Paying Rates and Utility Costs in Advance

15 June 2017  |  by Raksha Mahabeer

The Supreme Court of Appeal case between Nelson Mandela Bay Municipality v Amber Mountain Investments 3 (Pty) Ltd, a private investment Company, has made a significant change in the transfer of property process which change affects the Sellers of property.

To register a transfer of an immovable property in South Africa, the Deeds Office require a rates clearance certificate which confirms that all rates and utility charges due to the Municipality have been paid as at date of transfer.  This clearance certificate will enable the Registrar to effect transfer of the property. Prior to issuing the rates clearance certificate, the Municipality will provide the transferring attorney with an assessment which includes advance payments in respect of rates and all other utility charges, this advance can be charged up to one year.

In the matter between the Nelson Mandela Municipality and Amber Mountain Investments, Amber Mountain Investments was made to pay at least 1 million rand in advanced rates for a year in order for the transfer to be registered.  This payment was made in duress as the Company wanted the sale to go through. 

The court was tasked with deciding whether the municipality was within its rights to request advance payments for the year.

The court held that a rates clearance certificate was issued in respect of debt which has become due and payable in the two years preceding the date of the application for the certificate, not future municipal debt.

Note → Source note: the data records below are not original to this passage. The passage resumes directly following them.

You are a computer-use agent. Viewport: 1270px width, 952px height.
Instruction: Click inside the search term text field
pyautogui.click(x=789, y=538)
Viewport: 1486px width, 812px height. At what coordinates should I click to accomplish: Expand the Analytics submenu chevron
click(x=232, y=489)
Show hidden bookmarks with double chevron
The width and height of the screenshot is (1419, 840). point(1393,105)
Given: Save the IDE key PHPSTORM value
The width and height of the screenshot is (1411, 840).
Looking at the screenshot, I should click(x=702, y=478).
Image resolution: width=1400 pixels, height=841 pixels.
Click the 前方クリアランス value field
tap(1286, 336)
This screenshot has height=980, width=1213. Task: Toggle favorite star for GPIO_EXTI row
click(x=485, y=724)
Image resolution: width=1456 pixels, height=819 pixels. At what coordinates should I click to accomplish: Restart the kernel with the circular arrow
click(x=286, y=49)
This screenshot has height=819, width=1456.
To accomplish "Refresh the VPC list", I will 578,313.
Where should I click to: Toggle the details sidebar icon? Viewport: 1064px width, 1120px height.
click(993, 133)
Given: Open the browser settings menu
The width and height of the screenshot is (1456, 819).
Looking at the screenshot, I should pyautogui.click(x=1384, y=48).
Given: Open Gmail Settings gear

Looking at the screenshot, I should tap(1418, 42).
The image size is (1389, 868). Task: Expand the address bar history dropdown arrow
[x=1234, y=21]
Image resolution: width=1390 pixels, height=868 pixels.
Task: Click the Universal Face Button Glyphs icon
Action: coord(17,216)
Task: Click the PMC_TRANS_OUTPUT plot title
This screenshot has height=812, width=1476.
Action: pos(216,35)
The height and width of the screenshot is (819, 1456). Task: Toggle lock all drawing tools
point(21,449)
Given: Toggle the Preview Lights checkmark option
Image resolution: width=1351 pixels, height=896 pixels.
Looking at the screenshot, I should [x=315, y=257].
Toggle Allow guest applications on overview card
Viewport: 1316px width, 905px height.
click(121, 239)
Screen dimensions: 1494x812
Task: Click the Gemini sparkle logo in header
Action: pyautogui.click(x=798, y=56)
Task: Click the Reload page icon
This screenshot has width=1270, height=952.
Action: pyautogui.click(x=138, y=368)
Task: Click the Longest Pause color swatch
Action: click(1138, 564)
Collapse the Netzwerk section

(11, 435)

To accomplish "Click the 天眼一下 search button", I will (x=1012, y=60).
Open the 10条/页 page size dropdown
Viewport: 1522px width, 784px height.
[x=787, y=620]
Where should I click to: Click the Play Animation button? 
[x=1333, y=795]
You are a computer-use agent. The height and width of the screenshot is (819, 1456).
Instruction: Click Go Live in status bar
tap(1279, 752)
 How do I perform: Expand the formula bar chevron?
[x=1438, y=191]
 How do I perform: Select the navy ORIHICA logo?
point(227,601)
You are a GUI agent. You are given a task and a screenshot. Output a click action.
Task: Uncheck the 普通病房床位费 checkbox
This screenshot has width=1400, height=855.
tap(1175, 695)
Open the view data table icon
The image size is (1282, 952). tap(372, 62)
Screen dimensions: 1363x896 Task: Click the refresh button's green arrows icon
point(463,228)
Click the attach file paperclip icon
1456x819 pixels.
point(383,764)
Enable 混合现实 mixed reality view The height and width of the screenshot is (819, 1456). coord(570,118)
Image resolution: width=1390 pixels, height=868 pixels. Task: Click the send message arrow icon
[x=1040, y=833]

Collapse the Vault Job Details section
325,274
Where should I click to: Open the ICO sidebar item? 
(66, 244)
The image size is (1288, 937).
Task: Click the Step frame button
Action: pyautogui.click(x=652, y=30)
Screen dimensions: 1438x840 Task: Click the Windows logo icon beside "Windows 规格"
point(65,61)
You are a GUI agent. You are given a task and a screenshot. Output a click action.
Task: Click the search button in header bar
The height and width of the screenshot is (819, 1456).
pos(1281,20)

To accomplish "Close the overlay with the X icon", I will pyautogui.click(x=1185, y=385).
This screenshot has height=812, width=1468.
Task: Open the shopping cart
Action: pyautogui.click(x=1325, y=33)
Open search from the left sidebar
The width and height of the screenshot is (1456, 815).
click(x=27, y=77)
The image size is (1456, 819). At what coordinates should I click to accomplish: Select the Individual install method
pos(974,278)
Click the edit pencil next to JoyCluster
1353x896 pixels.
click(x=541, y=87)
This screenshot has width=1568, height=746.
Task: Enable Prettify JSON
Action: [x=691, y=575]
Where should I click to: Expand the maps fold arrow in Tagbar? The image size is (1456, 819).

The court further held that the municipality's policy was inconsistent with section 118(1) of the Systems Act and such policy was void as it was in conflict and invalid.

Attorney Chantelle Gladwin said the municipality believed it was entitled to the rates and taxes, not just up to the date of transfer, but up until the end of the financial year in which the transfer had taken place.

"The court applied the law of interpretation of statutes and found that the municipality's interpretation was not sustainable and ruled in favour of the applicant, Amber Mountain," Gladwin added.’ (Anna Cox – The Star 12th May 2017).

The outcome of this case is that Sellers could now refuse to pay rates and charges in advance or pay any amount that is called for by the Municipality which goes beyond the date of the certificate.